The thing I most cringe about having written is a stream of conscious rant I submitted to BUTT magazine in the early 00s about my burning desire to reject heteronormativity at all costs; a penned primal scream about why I wanted my gayness to prevent me from becoming average (!), suburban (!!), and normal (!!!). Luckily the letter never made it into print. Not that I disagree with what I said, but more because of the embarrassingly uncompromising fervour of it all: I was high on university queer theory and the hope of changing how every gay person behaved.
In an interview with The Guardian last weekend, 77-year-old artist David Hockney is talking up the death of Bohemia and is horrified that gay men “want to be ordinary – they want to fit in”, and it’s got me contemplating the issue all over again. We’ll never know how or where Hockney has formed his concept of the modern-day gay man (hopefully not from OK! spreads, reality TV or Cucumber, like much of the country), but it certainly ignores the spirited, alternative queers who still flourish today (who are probably quite ordinary to themselves).
“Bohemia was against the suburbs, and now the suburbs have taken over…Bohemia is gone now,” he says, kicking back in a pair of Sketchers, which is either the most depressingly ordinary thing he’s ever done, or the most wildly cool. Hockney insists he’s never personally been into the idea of getting married to a man, or having kids and is frank about his ex-lover Peter Schlessinger and hubby of 30 years acting “like a couple of old maids” when they met for dinner.
Like Hockney, I’m instinctively appalled by a certain suburban domesticity, but whilst I’m fighting the fervour and trying to embrace different strokes for different folks, I doubt the artist will change his mind on that front (he’s been notoriously stubborn about smoking rights in the face of bans and public health warnings). But perhaps the Bradford-born painter would be pleased to know that the extraordinary, the bohemian, the gender-questioning and the longing poolside loungers live on in the gay community.

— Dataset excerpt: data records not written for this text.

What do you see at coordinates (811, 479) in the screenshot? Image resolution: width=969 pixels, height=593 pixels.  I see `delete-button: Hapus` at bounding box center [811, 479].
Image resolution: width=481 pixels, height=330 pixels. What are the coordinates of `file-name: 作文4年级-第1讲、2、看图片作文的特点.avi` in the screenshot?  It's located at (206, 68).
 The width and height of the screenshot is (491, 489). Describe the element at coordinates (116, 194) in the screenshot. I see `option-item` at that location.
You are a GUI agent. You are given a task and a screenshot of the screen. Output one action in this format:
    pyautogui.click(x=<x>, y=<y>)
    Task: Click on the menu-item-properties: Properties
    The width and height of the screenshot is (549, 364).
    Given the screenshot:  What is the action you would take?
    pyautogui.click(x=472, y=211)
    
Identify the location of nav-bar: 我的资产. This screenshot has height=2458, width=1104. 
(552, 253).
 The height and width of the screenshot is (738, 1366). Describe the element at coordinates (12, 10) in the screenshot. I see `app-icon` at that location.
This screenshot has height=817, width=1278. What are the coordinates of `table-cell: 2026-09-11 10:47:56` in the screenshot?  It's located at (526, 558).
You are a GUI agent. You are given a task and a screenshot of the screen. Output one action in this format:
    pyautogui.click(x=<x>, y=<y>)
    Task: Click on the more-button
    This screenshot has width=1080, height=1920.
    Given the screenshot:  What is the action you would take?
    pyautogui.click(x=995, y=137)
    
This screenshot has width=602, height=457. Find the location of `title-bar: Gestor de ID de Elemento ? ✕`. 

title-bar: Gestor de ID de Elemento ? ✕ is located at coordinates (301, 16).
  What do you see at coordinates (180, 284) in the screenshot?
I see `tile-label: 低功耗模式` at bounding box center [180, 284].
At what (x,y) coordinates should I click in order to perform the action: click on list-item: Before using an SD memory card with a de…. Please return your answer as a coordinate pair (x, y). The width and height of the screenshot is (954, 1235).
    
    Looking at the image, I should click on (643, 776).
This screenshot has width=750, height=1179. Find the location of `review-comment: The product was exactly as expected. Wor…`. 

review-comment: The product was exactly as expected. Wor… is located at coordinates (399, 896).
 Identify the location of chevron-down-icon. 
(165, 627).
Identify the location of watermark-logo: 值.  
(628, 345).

Take Arca, the Venezuelan music producer who’s created beats for Kanye and who joined Björk’s creative inner sanctum when working on her latest album. He told Fader that he likes to “operate in openness to both science and superstition…allowing for some form of magic.” Arca’s also fond of “short-circuiting his brain” to give himself new perspectives, and has a sassy, feminine alter-ego called “Xen.” Like him, designer Ed Marler is happy to exist between the masculine and feminine, wearing his own outré fashions and encouraging men and women to wear each other’s clothes. “I don’t really see what the difference is,” he told i-D.” Marler’s flair for maximalist expression comes from a fine line of theatrical British fashion, from Westwood to Galliano, and also recalls the Alternative Miss World pageants that Hockney himself was seen attending in the documentary A Bigger Splash.
It’s this same sort of pageant that Jacob Mallinson-Bird might walk today as his drag queen self, Dinah Lux (a mainstay at gay party Sink The Pink). Mallinson-Bird is a Cambridge graduate and Oxford masters student who’s modelled for Jean-Paul Gaultier and Raf Simons and has done a TED Talk on Queering The Norm where he discusses the differences between the world of drag and the heteronormativity of academia and male modelling. Add to this American pop star Shamir, who’s said on Twitter, “To those who keep asking, I have no gender, no sexuality and no fucks to give.”
And then there’s Frank Ocean, whose 2012 album Channel Orange was as good a portrayal of California-based seduction, curiosity and search-for-self as Hockney’s legendary LA paintings from the 60s and 70s. Frank has never fully come out as gay, but has admitted to having loved a man – a no-labels approach to sexuality that comes straight out of Bohemia. So there you have it, Hockney – there are still plenty of people continuing your legacy. We say get them round for a cuppa Yorkshire tea and restore your faith in extraordinary individuals.